**Teks Bacaan**
Kemarin, Timor Leste sukses memaksa Australia menandatangani batas baru laut kedua negara. Perjanjian baru ini menandai akhir penjajahan Australia di wilayah laut Timor Leste akibat ketidakberdayaan Timor Leste pada negosiasi awal pasca Timor-Timur lepas dari Indonesia pada tahun 1999. Saya menyebut penjajahan karena negosiasi tahun 2002 lalu diwarnai oleh kecurangan Australia atas Timor Leste. Ketidakpuasan Timor Leste  berawal dari kecurigaan bahwa Australia memata-matai perwakilan Timor Leste dengan cara memasang alat perekam/penyadap pada ruangan/gedung tempat lokasi negosiasi berlangsung. Penggunaan teknologi canggih oleh Australia sukses membuat Timor Leste bertekuk lutut pada dikte Australia. Perilaku curang Australia ini pernah menimpah SBY pada tahun 2013 bahkan sudah dilakukan sejak tahun 2007 yang membuat hubungan kedua negara sempat mencapai titik nadir.
Hasil negosiasi Australia dan Timor Leste pada waktu itu adalah kedua negara mencapai kesepakatan pembagian hasil pengolahan minyak di area yang namanya Joint Petroleum Development Area (JPDA) yang memberi porsi 90% kepada Timor Leste, dan hasi dari area Sunrise dibagi rata, masing-masing 50%. Tetapi negosiasi batas permanen kedua negara ditunda hingga 40 tahun mendatang. Tetapi kemudian pemerintah Timor Leste menyadari bahwa pembagian ini sesungguhnya tidak adil karena area eskploitasi minyak ini masuk wilayah Timor Leste kalau batas laut dibuat atas median line principle. Sehingga kata Tom Allard di Sydney Morning Herald "If the boundary was drawn midway between East Timor and Australia — as is standard under international law — most of the oil and gas reserves would lie within Timor's territory". Dan, Timor Leste menghendaki pengelolaan lanjutan minyak dan gas dilakukan di Timor Leste, bukan di Darwin. Xanana menunduh Australia berkolusi dengan perusahaan minyak dan gas dalam hal yang terakhir ini. Pengelolaan lanjutan minyak dan gas  di Darwin telah member manfaat sekitar $25 miliar dalam bentuk lapangan kerja dan pajak. Ini dampak yang sangat besar seandainya saja pengelolaan lanjutan minyak dan gas di lakukan di Timor Leste.

(Data posisi target)
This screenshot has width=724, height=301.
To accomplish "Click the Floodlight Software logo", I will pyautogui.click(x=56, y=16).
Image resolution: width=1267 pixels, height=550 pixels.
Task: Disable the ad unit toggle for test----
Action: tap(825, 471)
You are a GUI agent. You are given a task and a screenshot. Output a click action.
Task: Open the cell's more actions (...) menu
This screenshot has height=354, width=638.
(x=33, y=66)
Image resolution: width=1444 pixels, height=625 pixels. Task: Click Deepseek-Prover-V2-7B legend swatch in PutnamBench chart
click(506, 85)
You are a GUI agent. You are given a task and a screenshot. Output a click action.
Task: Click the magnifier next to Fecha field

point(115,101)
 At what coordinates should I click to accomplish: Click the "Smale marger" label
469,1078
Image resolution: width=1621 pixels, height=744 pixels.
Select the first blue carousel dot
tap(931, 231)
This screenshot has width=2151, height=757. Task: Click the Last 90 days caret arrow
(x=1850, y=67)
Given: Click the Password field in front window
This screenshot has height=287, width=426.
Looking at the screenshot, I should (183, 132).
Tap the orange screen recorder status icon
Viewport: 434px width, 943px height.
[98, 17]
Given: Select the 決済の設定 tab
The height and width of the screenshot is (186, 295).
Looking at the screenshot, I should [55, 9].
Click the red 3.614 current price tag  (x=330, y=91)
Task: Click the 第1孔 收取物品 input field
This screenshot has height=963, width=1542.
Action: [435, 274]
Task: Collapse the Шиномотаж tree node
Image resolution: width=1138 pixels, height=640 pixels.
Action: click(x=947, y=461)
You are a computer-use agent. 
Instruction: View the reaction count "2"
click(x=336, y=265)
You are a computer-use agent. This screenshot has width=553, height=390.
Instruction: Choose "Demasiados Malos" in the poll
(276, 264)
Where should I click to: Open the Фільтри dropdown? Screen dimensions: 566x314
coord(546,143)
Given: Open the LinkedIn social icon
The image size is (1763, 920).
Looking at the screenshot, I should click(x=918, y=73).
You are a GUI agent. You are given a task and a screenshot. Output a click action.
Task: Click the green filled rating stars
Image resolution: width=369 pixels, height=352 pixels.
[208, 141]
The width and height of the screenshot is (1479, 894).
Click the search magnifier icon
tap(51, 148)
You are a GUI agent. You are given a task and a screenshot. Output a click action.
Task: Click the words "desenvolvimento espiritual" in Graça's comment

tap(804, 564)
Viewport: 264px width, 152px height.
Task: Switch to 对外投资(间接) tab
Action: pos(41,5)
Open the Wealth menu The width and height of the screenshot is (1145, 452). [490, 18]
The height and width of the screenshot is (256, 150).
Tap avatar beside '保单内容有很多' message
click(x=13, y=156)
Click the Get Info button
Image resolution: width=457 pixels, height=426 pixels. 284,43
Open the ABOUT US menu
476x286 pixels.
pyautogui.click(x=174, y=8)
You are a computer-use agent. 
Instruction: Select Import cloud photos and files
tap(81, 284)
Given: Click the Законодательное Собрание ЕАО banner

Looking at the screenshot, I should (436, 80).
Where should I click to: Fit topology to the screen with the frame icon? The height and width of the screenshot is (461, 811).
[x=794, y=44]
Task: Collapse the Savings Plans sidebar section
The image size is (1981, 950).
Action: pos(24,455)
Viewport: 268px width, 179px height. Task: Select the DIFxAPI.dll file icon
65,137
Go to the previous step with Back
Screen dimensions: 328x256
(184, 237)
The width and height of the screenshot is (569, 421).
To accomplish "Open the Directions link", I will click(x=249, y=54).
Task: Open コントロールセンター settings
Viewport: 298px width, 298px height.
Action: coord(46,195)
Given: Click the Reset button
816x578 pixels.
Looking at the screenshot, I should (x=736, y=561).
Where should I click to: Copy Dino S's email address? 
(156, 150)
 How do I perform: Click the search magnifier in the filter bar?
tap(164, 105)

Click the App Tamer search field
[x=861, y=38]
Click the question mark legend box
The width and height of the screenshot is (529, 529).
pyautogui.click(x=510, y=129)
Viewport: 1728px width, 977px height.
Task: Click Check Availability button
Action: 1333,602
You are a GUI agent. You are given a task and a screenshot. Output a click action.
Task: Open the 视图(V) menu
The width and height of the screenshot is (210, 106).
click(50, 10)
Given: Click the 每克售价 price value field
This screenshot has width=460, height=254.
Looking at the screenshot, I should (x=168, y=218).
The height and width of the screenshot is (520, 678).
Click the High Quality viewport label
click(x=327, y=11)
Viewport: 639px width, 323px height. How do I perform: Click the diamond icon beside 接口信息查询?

**Tugas yang Dikerjakan**
A. Tuliskan ulang tanpa perubahan bagian teks tentang batas laut Timor Leste dan Australia, mulai dari "Kemarin, Timor Leste" hingga "mencapai titik nadir.".
B. Susun sebagai daftar bernomor hanya baris-baris data dari baris yang memuat "Where should I click to: Open" sampai baris yang memuat "tap(51, 148)", termasuk kedua baris itu, dengan melewati baris kosong.
Teks bacaan dan baris-baris data di atas adalah dua bahan yang terpisah.

**Hasil Tiap Tugas**
A.
Kemarin, Timor Leste sukses memaksa Australia menandatangani batas baru laut kedua negara. Perjanjian baru ini menandai akhir penjajahan Australia di wilayah laut Timor Leste akibat ketidakberdayaan Timor Leste pada negosiasi awal pasca Timor-Timur lepas dari Indonesia pada tahun 1999. Saya menyebut penjajahan karena negosiasi tahun 2002 lalu diwarnai oleh kecurangan Australia atas Timor Leste. Ketidakpuasan Timor Leste  berawal dari kecurigaan bahwa Australia memata-matai perwakilan Timor Leste dengan cara memasang alat perekam/penyadap pada ruangan/gedung tempat lokasi negosiasi berlangsung. Penggunaan teknologi canggih oleh Australia sukses membuat Timor Leste bertekuk lutut pada dikte Australia. Perilaku curang Australia ini pernah menimpah SBY pada tahun 2013 bahkan sudah dilakukan sejak tahun 2007 yang membuat hubungan kedua negara sempat mencapai titik nadir.

B.
1. Where should I click to: Open the Фільтри dropdown? Screen dimensions: 566x314
2. coord(546,143)
3. Given: Open the LinkedIn social icon
4. The image size is (1763, 920).
5. Looking at the screenshot, I should click(x=918, y=73).
6. You are a GUI agent. You are given a task and a screenshot. Output a click action.
7. Task: Click the green filled rating stars
8. Image resolution: width=369 pixels, height=352 pixels.
9. [208, 141]
10. The width and height of the screenshot is (1479, 894).
11. Click the search magnifier icon
12. tap(51, 148)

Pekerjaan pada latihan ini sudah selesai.